[Entries taken from a collection]

=== Begin Enclosure ===

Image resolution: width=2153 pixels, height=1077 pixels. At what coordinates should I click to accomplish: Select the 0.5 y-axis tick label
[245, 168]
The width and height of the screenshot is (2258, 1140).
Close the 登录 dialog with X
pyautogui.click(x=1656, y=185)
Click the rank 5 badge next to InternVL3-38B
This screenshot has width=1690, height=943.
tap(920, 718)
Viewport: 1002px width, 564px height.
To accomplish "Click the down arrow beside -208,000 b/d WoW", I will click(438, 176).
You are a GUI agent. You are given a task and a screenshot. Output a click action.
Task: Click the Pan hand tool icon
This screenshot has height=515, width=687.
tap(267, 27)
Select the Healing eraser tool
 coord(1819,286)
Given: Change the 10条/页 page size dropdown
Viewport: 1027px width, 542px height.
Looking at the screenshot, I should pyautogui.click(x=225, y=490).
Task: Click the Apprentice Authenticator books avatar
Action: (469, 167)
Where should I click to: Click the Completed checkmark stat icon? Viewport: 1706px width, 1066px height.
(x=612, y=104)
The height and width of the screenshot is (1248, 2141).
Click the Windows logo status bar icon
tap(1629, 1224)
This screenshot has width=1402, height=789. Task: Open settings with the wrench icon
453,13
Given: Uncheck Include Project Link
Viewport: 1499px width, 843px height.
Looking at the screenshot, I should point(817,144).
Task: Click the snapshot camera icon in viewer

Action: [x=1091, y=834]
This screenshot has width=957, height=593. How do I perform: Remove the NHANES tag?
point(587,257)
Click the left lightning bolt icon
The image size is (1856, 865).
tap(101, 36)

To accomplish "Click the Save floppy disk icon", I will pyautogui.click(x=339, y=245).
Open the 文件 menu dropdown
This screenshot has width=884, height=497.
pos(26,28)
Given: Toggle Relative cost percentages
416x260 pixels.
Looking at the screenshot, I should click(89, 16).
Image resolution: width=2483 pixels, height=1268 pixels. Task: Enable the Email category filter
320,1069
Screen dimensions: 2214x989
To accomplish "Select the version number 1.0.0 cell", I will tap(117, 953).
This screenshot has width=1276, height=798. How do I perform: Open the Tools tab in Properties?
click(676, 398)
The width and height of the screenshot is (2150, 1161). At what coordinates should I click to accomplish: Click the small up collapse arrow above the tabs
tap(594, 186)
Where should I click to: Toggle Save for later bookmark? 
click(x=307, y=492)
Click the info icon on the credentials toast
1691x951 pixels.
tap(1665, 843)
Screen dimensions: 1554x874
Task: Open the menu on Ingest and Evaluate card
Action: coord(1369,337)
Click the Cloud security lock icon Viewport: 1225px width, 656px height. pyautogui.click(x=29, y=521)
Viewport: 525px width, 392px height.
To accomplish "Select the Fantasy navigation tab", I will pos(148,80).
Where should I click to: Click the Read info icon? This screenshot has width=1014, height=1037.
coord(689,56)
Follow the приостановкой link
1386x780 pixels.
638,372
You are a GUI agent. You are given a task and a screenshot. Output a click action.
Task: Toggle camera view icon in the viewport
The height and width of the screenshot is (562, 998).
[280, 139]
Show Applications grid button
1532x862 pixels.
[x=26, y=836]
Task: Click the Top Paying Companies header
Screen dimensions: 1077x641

=== End Enclosure ===

• [What is being asked]:
Nothing but an exact copy of the lines from the start of the entries through the line containing "Viewport: 1002px width, 564px height." belongs in the response.

• [Answer]:
Image resolution: width=2153 pixels, height=1077 pixels. At what coordinates should I click to accomplish: Select the 0.5 y-axis tick label
[245, 168]
The width and height of the screenshot is (2258, 1140).
Close the 登录 dialog with X
pyautogui.click(x=1656, y=185)
Click the rank 5 badge next to InternVL3-38B
This screenshot has width=1690, height=943.
tap(920, 718)
Viewport: 1002px width, 564px height.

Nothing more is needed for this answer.